Data records: Begin

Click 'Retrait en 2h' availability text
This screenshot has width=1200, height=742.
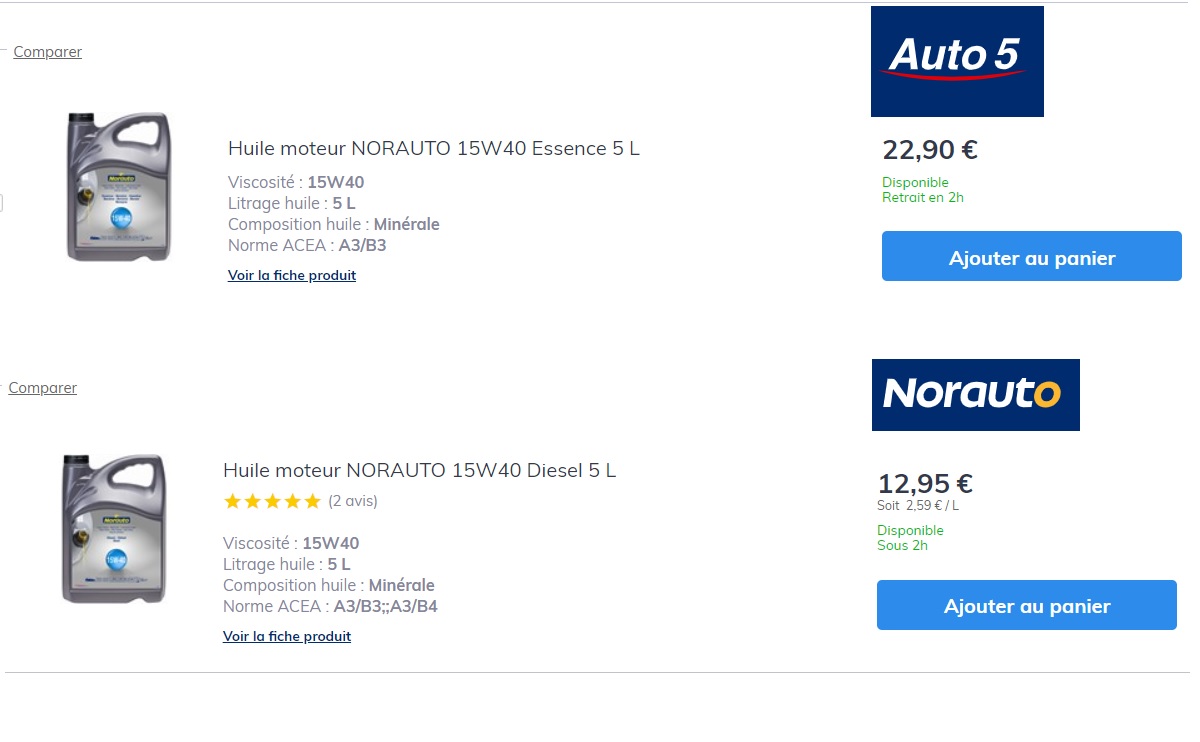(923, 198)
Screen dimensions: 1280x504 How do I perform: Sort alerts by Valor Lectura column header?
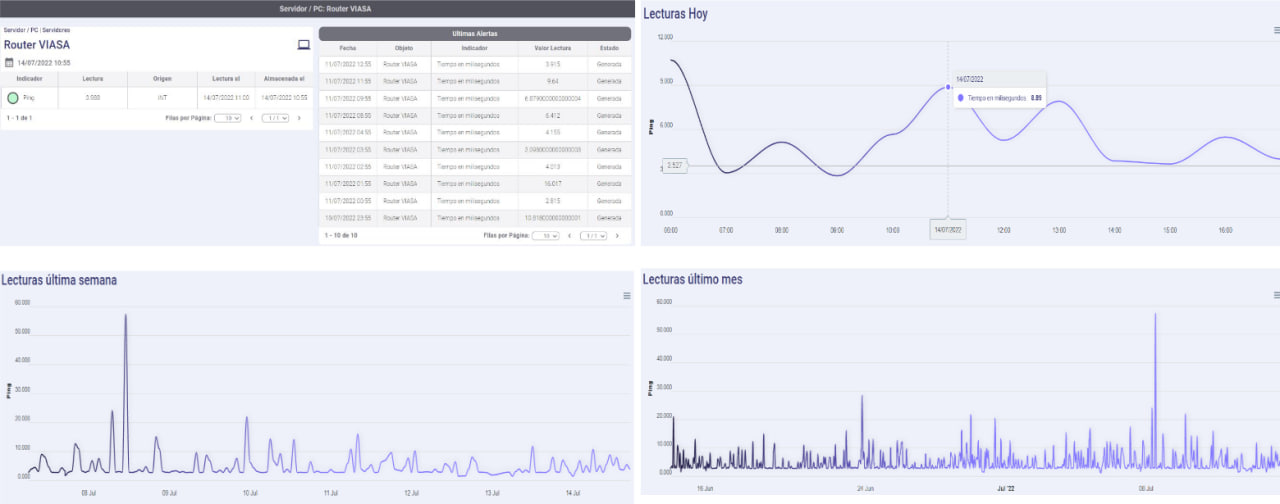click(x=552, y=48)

Data records: End
Data records: Begin

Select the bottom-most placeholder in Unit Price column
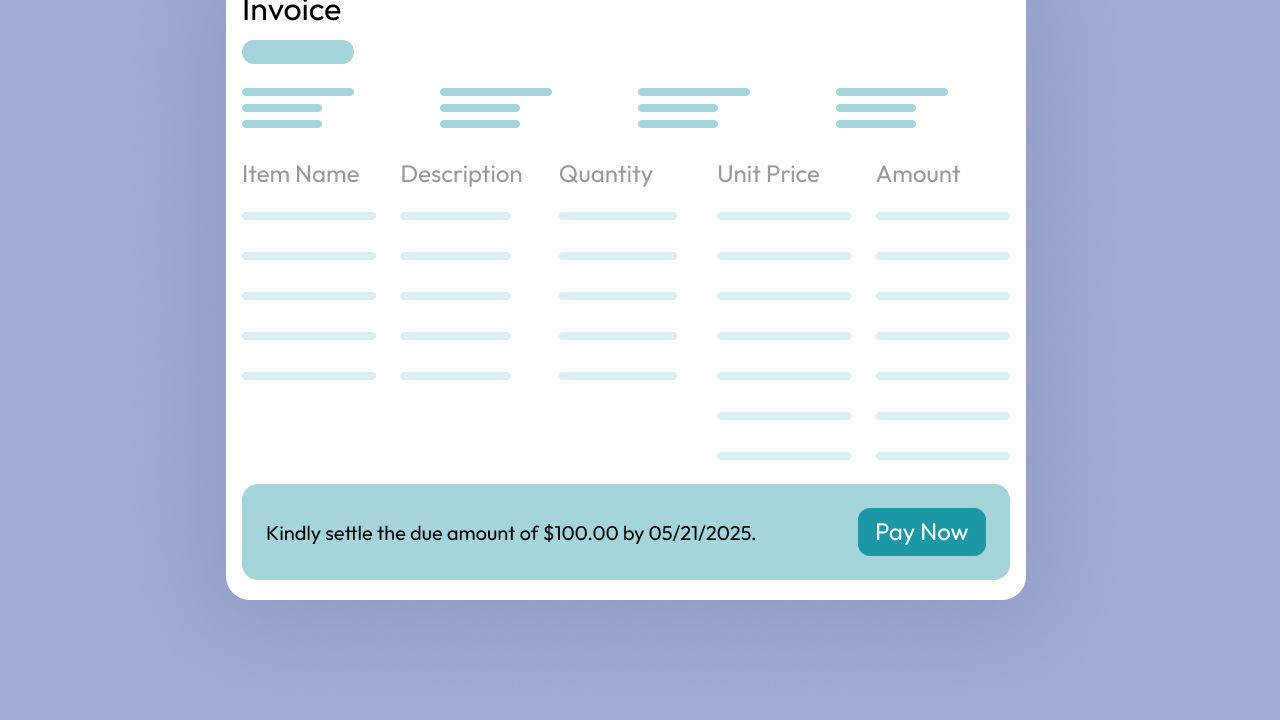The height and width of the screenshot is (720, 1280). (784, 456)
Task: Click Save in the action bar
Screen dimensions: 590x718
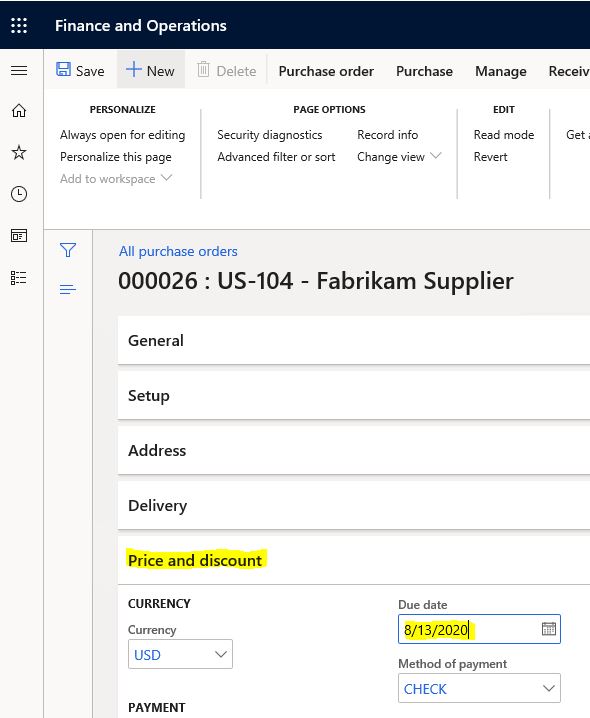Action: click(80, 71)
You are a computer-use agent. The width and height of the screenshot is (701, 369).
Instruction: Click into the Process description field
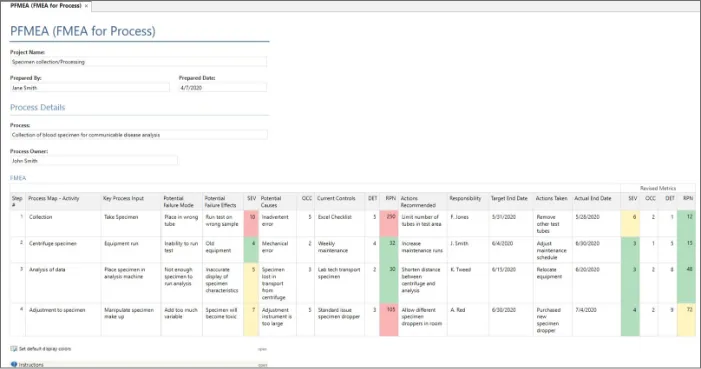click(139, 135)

Data records: End

# [About this task]
Go back to the listing above and write out the lines starting at the one with "Select the bottom-most" and ending at the one with "You are a computer-use", inclusive, exactly and without pictures.

# [The answer]
Select the bottom-most placeholder in Unit Price column
The height and width of the screenshot is (720, 1280). (784, 456)
Task: Click Save in the action bar
Screen dimensions: 590x718
Action: click(80, 71)
You are a computer-use agent. The width and height of the screenshot is (701, 369).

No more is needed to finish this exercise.